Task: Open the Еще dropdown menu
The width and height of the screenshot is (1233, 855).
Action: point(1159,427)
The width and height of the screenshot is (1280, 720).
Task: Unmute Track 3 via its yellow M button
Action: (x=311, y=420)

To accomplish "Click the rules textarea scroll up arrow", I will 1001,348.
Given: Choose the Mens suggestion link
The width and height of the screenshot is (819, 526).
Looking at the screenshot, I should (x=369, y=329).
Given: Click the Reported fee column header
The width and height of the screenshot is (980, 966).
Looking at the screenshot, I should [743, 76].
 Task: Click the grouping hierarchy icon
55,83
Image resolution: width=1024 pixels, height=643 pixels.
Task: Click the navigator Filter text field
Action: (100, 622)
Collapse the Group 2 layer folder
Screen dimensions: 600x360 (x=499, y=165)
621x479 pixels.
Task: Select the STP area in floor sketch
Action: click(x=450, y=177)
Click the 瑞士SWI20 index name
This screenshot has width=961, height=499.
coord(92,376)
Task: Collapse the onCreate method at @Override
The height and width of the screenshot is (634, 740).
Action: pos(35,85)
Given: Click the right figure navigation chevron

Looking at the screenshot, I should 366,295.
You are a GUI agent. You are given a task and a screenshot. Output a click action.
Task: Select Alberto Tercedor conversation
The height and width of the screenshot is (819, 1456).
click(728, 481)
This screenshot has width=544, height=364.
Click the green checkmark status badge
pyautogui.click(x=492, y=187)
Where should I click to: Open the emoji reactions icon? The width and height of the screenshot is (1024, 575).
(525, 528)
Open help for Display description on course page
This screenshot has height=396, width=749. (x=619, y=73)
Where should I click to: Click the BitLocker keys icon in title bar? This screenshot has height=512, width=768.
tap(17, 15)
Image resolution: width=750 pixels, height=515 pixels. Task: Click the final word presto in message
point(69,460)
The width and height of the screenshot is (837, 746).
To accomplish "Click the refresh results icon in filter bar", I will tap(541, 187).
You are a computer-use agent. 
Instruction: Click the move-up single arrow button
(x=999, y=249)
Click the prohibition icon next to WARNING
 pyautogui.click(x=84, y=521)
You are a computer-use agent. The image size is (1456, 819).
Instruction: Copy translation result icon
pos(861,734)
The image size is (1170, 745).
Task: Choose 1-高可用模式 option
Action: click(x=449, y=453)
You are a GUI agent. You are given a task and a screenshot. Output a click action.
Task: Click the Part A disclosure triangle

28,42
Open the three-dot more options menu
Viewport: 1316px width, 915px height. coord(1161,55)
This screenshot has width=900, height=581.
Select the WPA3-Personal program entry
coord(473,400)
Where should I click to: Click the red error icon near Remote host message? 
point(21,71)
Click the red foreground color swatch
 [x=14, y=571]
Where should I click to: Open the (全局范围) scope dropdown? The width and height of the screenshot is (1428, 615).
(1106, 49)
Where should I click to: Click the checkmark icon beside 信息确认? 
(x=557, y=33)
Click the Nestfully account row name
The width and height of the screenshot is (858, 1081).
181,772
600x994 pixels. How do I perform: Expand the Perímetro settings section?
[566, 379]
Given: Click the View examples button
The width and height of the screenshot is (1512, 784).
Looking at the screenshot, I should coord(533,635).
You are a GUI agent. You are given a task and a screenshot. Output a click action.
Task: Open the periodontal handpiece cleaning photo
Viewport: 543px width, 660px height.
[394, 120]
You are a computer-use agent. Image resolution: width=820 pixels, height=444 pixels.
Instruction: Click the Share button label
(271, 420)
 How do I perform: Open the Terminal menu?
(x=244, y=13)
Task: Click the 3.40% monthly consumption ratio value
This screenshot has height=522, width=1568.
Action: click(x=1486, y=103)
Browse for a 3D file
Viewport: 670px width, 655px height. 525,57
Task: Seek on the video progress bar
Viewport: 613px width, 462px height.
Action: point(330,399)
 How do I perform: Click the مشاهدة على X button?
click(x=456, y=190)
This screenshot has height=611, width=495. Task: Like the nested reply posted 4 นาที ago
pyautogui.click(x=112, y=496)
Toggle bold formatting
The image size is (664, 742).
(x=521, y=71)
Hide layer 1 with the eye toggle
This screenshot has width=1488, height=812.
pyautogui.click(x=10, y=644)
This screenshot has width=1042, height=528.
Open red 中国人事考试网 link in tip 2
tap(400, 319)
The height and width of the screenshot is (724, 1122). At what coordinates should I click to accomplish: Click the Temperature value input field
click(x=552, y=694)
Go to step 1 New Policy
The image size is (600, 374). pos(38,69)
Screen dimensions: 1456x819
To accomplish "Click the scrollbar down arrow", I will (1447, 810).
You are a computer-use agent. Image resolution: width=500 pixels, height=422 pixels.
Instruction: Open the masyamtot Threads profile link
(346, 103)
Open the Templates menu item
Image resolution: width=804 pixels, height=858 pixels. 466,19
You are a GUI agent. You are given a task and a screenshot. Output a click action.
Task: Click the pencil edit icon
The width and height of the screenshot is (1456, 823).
*-*-*
Problem description:
Produce an exact copy of each line from the one holding "This screenshot has height=611, width=495." through the last line of the records, both included, and nothing more.

Answer for this exercise:
This screenshot has height=611, width=495. Task: Like the nested reply posted 4 นาที ago
pyautogui.click(x=112, y=496)
Toggle bold formatting
The image size is (664, 742).
(x=521, y=71)
Hide layer 1 with the eye toggle
This screenshot has width=1488, height=812.
pyautogui.click(x=10, y=644)
This screenshot has width=1042, height=528.
Open red 中国人事考试网 link in tip 2
tap(400, 319)
The height and width of the screenshot is (724, 1122). At what coordinates should I click to accomplish: Click the Temperature value input field
click(x=552, y=694)
Go to step 1 New Policy
The image size is (600, 374). pos(38,69)
Screen dimensions: 1456x819
To accomplish "Click the scrollbar down arrow", I will (1447, 810).
You are a computer-use agent. Image resolution: width=500 pixels, height=422 pixels.
Instruction: Open the masyamtot Threads profile link
(346, 103)
Open the Templates menu item
Image resolution: width=804 pixels, height=858 pixels. 466,19
You are a GUI agent. You are given a task and a screenshot. Output a click action.
Task: Click the pencil edit icon
The width and height of the screenshot is (1456, 823).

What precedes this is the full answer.